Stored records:
== Segment start ==

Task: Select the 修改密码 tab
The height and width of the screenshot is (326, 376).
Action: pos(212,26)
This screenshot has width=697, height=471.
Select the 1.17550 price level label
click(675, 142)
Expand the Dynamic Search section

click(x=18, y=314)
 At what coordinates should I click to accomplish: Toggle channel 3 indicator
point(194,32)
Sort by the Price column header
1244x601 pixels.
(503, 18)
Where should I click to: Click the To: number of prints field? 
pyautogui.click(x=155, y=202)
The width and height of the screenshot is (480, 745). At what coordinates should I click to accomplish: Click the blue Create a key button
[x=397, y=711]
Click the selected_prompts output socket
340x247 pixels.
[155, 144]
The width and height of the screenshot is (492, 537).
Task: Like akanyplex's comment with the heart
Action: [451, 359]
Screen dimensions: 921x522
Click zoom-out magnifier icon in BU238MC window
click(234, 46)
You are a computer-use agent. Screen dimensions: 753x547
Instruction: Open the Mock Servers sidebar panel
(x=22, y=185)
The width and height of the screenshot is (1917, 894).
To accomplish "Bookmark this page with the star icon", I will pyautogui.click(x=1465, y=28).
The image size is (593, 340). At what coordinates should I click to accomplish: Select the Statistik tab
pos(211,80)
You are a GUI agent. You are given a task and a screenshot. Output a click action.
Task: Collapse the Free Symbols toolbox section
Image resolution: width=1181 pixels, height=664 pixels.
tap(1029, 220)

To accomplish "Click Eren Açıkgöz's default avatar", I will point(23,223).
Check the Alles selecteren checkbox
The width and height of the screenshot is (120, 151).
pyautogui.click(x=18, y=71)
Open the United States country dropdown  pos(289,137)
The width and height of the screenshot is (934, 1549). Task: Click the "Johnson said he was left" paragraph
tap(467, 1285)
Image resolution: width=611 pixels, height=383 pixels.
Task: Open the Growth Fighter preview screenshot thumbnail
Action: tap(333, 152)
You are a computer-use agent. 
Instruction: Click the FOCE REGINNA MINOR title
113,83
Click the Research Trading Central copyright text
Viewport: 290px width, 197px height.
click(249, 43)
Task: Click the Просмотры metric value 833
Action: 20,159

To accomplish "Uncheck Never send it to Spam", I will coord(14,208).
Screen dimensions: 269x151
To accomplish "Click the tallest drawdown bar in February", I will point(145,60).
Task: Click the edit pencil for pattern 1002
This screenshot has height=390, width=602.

== Segment end ==

**EXERCISE**: Every entry above must appear again in the reply, exactly as it stands.

**RESPONSE BELOW**:
Task: Select the 修改密码 tab
The height and width of the screenshot is (326, 376).
Action: pos(212,26)
This screenshot has width=697, height=471.
Select the 1.17550 price level label
click(675, 142)
Expand the Dynamic Search section

click(x=18, y=314)
 At what coordinates should I click to accomplish: Toggle channel 3 indicator
point(194,32)
Sort by the Price column header
1244x601 pixels.
(503, 18)
Where should I click to: Click the To: number of prints field? 
pyautogui.click(x=155, y=202)
The width and height of the screenshot is (480, 745). At what coordinates should I click to accomplish: Click the blue Create a key button
[x=397, y=711]
Click the selected_prompts output socket
340x247 pixels.
[155, 144]
The width and height of the screenshot is (492, 537).
Task: Like akanyplex's comment with the heart
Action: [451, 359]
Screen dimensions: 921x522
Click zoom-out magnifier icon in BU238MC window
click(234, 46)
You are a computer-use agent. Screen dimensions: 753x547
Instruction: Open the Mock Servers sidebar panel
(x=22, y=185)
The width and height of the screenshot is (1917, 894).
To accomplish "Bookmark this page with the star icon", I will pyautogui.click(x=1465, y=28).
The image size is (593, 340). At what coordinates should I click to accomplish: Select the Statistik tab
pos(211,80)
You are a GUI agent. You are given a task and a screenshot. Output a click action.
Task: Collapse the Free Symbols toolbox section
Image resolution: width=1181 pixels, height=664 pixels.
tap(1029, 220)

To accomplish "Click Eren Açıkgöz's default avatar", I will point(23,223).
Check the Alles selecteren checkbox
The width and height of the screenshot is (120, 151).
pyautogui.click(x=18, y=71)
Open the United States country dropdown  pos(289,137)
The width and height of the screenshot is (934, 1549). Task: Click the "Johnson said he was left" paragraph
tap(467, 1285)
Image resolution: width=611 pixels, height=383 pixels.
Task: Open the Growth Fighter preview screenshot thumbnail
Action: tap(333, 152)
You are a computer-use agent. 
Instruction: Click the FOCE REGINNA MINOR title
113,83
Click the Research Trading Central copyright text
Viewport: 290px width, 197px height.
click(249, 43)
Task: Click the Просмотры metric value 833
Action: 20,159

To accomplish "Uncheck Never send it to Spam", I will coord(14,208).
Screen dimensions: 269x151
To accomplish "Click the tallest drawdown bar in February", I will point(145,60).
Task: Click the edit pencil for pattern 1002
This screenshot has height=390, width=602.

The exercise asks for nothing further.